TESTO FORNITO:
Di per sé il fatto di giungere a una sperimentazione clinica, di fase 1, è un segnale positivo. Ma in questo caso, il via libera concesso dalla «Food and Drug Administration » viene dopo un lungo divieto che aveva ragioni morali molto forti. Infatti la comunità scientifica è molto restia a sperimentare sulle lesioni acute spinali, perché è molto difficile valutare quale sarà l’esito dell’infortunio. Ci sono numerosi casi in cui i pazienti recuperano spontaneamente, ma ciò non è prevedibile al momento in cui il danno è recente.
Addirittura l’intervento di manipolazione su un paziente potrebbe peggiorare le sue possibilità di recupero spontaneo. Il difficile invece è migliorare le condizioni dei pazienti che hanno una lesione ormai consolidata che li costringe a stare in carrozzella.
Intende dire che l’esperimento è quasi inutile?
I test di fase 1 servono a verificare la non tossicità delle cellule: però nell’analizzare i risultati è esperienza comune che il ricercatore cerchi di estrapolare dati sull’efficacia clinica dell’esperimento, per costruire la sperimentazione di fase 2. E proprio in questo sta la presumibile inattendibilità del trial: è facile che su lesioni di non più di due settimane (come sono quelle dei pazienti che verranno arruolati), qualcuna sarebbe regredita spontaneamente, ma potrebbe essere interpretata come effetto della terapia cellulare. Di certo lo faranno i pazienti che sono davvero e comprensibilmente disperati. Non è stato infatti spiegato perché non siano stati previsti pazienti con lesioni croniche.
Ci sono solo motivi ideologici dietro l’entusiasmo per il trial con le embrionali?
Non credo. Ci sono anche ben concreti interessi economici. Del resto la Geron, l’azienda che condurrà la sperimentazione, ha speso finora oltre 40 milioni di dollari, ed è probabile che si vogliano dare i crismi dell’unicità. E quindi l’amministratore delegato dichiara che questi studi con gli oligodendrociti (un tipo di cellula nervosa) non si possono fare altro che con le staminali embrionali che useranno loro. In realtà per avere oligodendrociti umani poteva venire nel nostro laboratorio e ne avrebbe avuti a volontà. In cambio prendo volentieri alcuni milioni di dollari e avvio i trial clinici in Italia... In più il danno al midollo, negli stadi precoci, non viene riparato solo dalla presenza di oligodendrociti, ma anche da diverse e svariate cellule.
Quanto pesa nella ricerca sulle staminali la scoperta delle cellule riprogrammate (Ips) di Yamanaka?
Le Ips rappresentano la svolta degli ultimi anni, la novità che sta sparigliando il campo della ricerca sulle staminali. Uno dei loro maggiori vantaggi è che si possono clonare e fare autotrapianti. Ma c’è ottimismo anche per il fatto che nel mondo stanno avviandosi altre sperimentazioni. Tra tutte, cito un trial all’Università del Winsconsin contro la sclerosi laterale amiotrofica (Sla) molto simile a quella cui stiamo lavorando noi in Italia. Tanto che abbiamo avuto un proficuo scambio di esperienze con un chirurgo di Madison.

DATI ELENCATI:
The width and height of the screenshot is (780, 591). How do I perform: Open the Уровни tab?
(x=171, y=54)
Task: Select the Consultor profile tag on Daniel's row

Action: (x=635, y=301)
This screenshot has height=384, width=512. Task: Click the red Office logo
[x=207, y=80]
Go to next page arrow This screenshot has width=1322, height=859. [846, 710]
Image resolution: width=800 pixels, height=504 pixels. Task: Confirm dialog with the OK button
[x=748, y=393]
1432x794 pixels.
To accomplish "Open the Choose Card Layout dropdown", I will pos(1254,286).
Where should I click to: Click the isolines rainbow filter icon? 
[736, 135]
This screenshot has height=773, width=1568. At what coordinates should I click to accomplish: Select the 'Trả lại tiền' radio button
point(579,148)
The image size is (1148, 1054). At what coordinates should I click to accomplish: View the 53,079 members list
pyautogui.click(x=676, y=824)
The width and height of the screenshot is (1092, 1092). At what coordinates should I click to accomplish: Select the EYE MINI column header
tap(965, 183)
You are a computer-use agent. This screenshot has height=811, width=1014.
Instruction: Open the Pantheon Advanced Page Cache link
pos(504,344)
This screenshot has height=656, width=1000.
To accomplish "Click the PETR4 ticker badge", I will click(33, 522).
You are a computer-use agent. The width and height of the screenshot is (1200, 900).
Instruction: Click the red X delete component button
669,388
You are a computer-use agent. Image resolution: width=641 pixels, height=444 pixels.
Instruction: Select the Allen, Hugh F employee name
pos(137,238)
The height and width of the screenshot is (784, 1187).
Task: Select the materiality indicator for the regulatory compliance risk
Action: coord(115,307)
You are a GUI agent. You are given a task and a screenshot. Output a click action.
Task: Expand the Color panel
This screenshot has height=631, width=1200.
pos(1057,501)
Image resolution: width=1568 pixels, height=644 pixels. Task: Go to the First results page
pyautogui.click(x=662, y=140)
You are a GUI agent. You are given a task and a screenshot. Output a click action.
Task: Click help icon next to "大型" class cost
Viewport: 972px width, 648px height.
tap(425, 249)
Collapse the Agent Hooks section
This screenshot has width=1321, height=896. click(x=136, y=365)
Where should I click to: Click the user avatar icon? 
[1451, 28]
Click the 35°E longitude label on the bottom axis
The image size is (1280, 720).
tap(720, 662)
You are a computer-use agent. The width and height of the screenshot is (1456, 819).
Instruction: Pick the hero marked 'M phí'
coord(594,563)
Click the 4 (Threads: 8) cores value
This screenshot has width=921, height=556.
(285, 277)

CONSEGNA:
Rispondi a queste domande sul testo fornito:
(a) Quanto ha speso finora la Geron?
(b) Quanto sono recenti, al massimo, le lesioni dei pazienti che verranno arruolati?
(c) Contro quale malattia è diretto il trial che viene definito molto simile a quello in corso in Italia?

RISPOSTA ALL'ESERCIZIO:
(a) Oltre 40 milioni di dollari.
(b) Non più di due settimane.
(c) La sclerosi laterale amiotrofica (Sla).